ヒックスは、味わい尽くしたというように舌鼓を打った。
いまや美由紀の顔はべっとりと唾液にまみれている。
しばしその顔を眺めていたヒックスは、ぎょろりと目をむいたかと思うと、美由紀の唇を奪った。
藍は嘔吐《おうと》感を覚えた。
かなりの時間、ヒックスは無抵抗な美由紀の唇に吸いついていた。
やがて、満足そうな顔をあげたヒックスは、にやつきながら住民たちを眺め渡した。その歪《ゆが》んだ口もとに金歯がのぞいている。
住民たちにまた笑いが湧き起こる。拍手している者もいた。
ヒックスはふたたび美由紀の口にディープキスをした。下品な音を立てて周囲にアピールすると、住民たちが笑い転げる。

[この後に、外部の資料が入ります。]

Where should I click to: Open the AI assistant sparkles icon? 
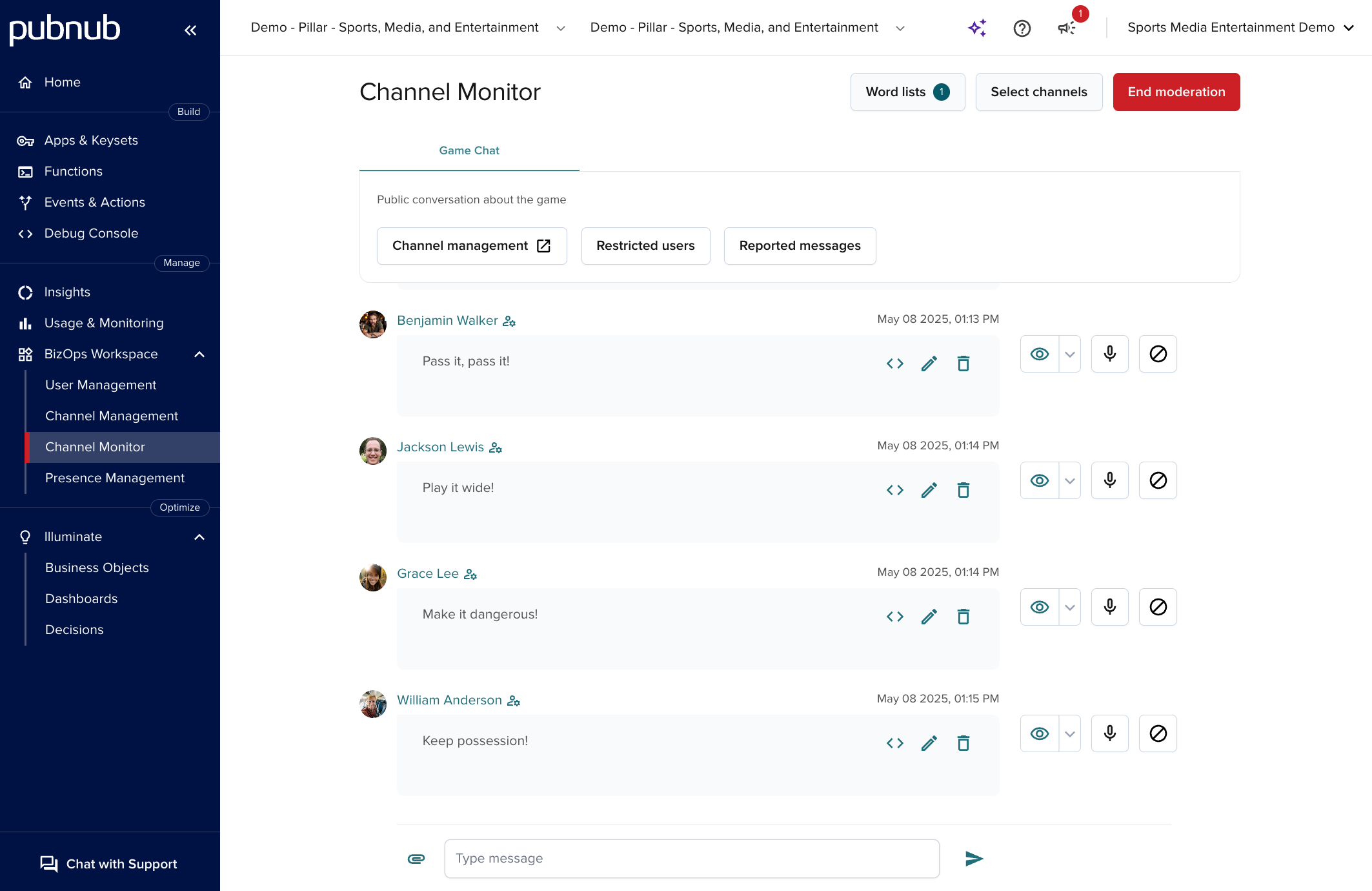point(976,27)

紀久子が心電図を指差した。「聞いてよ、この電子音。脈が速まってる。興奮してるのかもね」
げらげらという笑いが室内に響き渡る。
もう限界だった。藍は怒りとともに叫んだ。「やめてよ!」
ふいに周囲は静かになった。
冷ややかな視線が藍ひとりに注がれる。
それでも藍は物怖《ものお》じしなかった。こんな扱いを受けるいわれはない。
「やめてっていってるでしょ」藍は震える声で訴えた。「どうしてこんな目に遭わなきゃいけないの。わたしたちは何も知らない」
静寂のなか、ヒックスは起きあがると、ベッドを降りて藍に歩み寄ってきた。
いきなり手を振りあげると、藍の頬を強く張った。
顔面の感覚が喪失したかと思えるほどの痛みと痺《しび》れが襲う。ヒックスは藍の胸ぐらをつかんできた。藍は椅子から引き立たせられた。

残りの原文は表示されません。